Makers of poor CSA Board decisions meet their match
Cricket South Africa delegates Beresford Williams, the acting president, and Welsh Gwaza, the company secretary, met their match on Tuesday when they were instructed to leave the virtual meeting with parliament’s sports portfolio committee because they have both been implicated in the Fundudzi Forensic Report, and there could be similarly bad news for former president Chris Nenzani and the remainder of the Board, including those who have already jumped ship.
CSA met with the portfolio committee on Tuesday to discuss the findings of the complete Fundudzi Report, which had been given to the parliamentarians on Friday, although it was patently obvious that very few of the politicians had actually bothered to read the report.
A summary of the report has already accused Williams of a conflict of interest in a R5 million loan from CSA to the Western Province Cricket Association, of which he was the former president.
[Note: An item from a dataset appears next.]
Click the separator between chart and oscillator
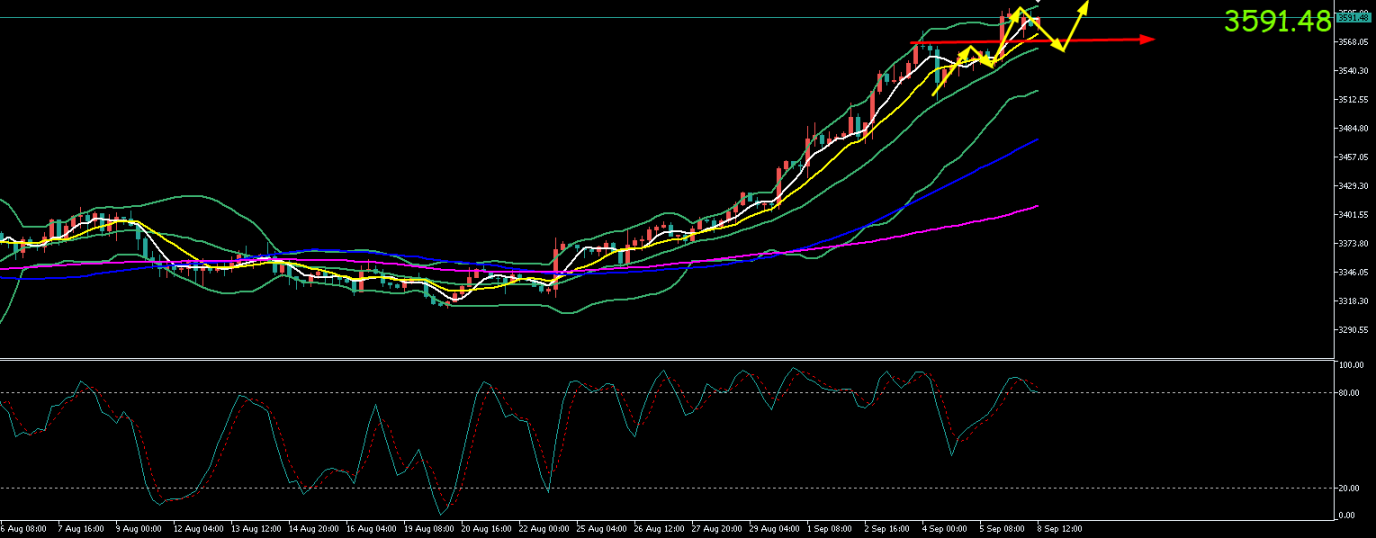This screenshot has height=538, width=1376. 667,358
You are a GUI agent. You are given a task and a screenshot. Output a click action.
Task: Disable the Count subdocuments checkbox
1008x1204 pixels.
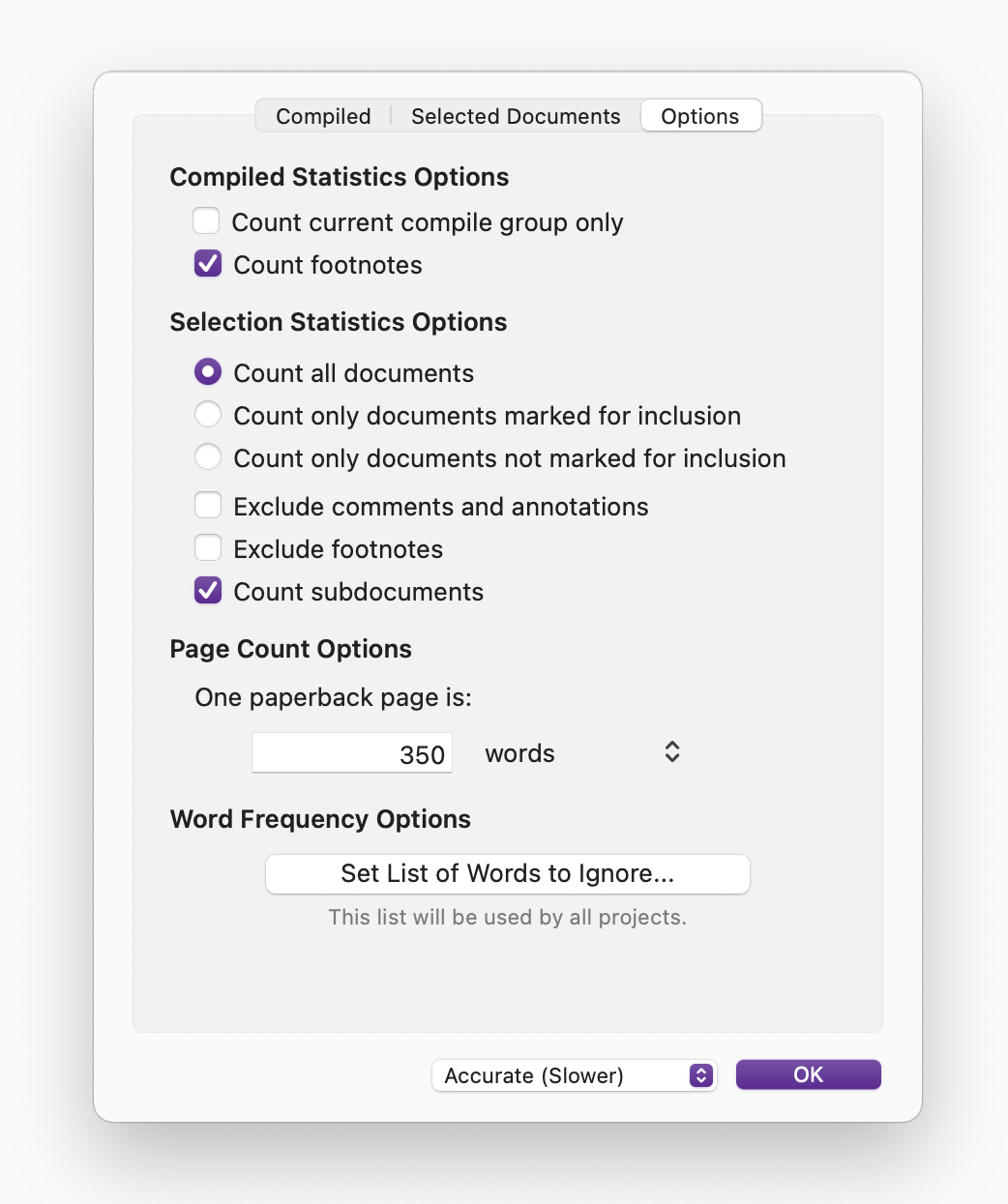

Gwaza was alleged to have misled the Board in the multi-million rand deal with Global Sports Commerce, assuring them due diligence had been done on the company and they had a bank guarantee, neither of which was true.
But new revelations emerged on Tuesday, including a potential bombshell that Nenzani had under-reported to the Board the size of a grant from the Department of Sport, Arts and Culture.
Marius Schoeman, the independent director who chairs the audit and risk committee and led CSA’s presentation on Tuesday, said “We would like to understand why Mr Nenzani gave us a different number, there is a discrepancy because the honourable MP has given a higher number for the grants here today”.
It also emerged that fired former chief executive Thabang Moroe had been appointed without meeting the minimum requirements for the vital post, as Schoeman acknowledged. The makers of that decision by the Board included Williams, Nenzani and already-departed directors such as Louis von Zeuner, Mohamed Iqbal Khan, Dawn Mokhobo and Thando Ganda.
“It is correct that the CEO was appointed without meeting the minimum requirements,” Schoeman, who was elected to the board last year, conceded.
Partly because of how poorly prepared the sports portfolio committee were to interrogate CSA, the federation seemed to have mended some fences with the parliamentarians, especially with their willingness to engage the services of Sascoc in an advisory capacity as they look to implement the full recommendations of the Nicholson Commission and restructure the composition of their Board to ensure there is not as much crossover between it and the Members Council.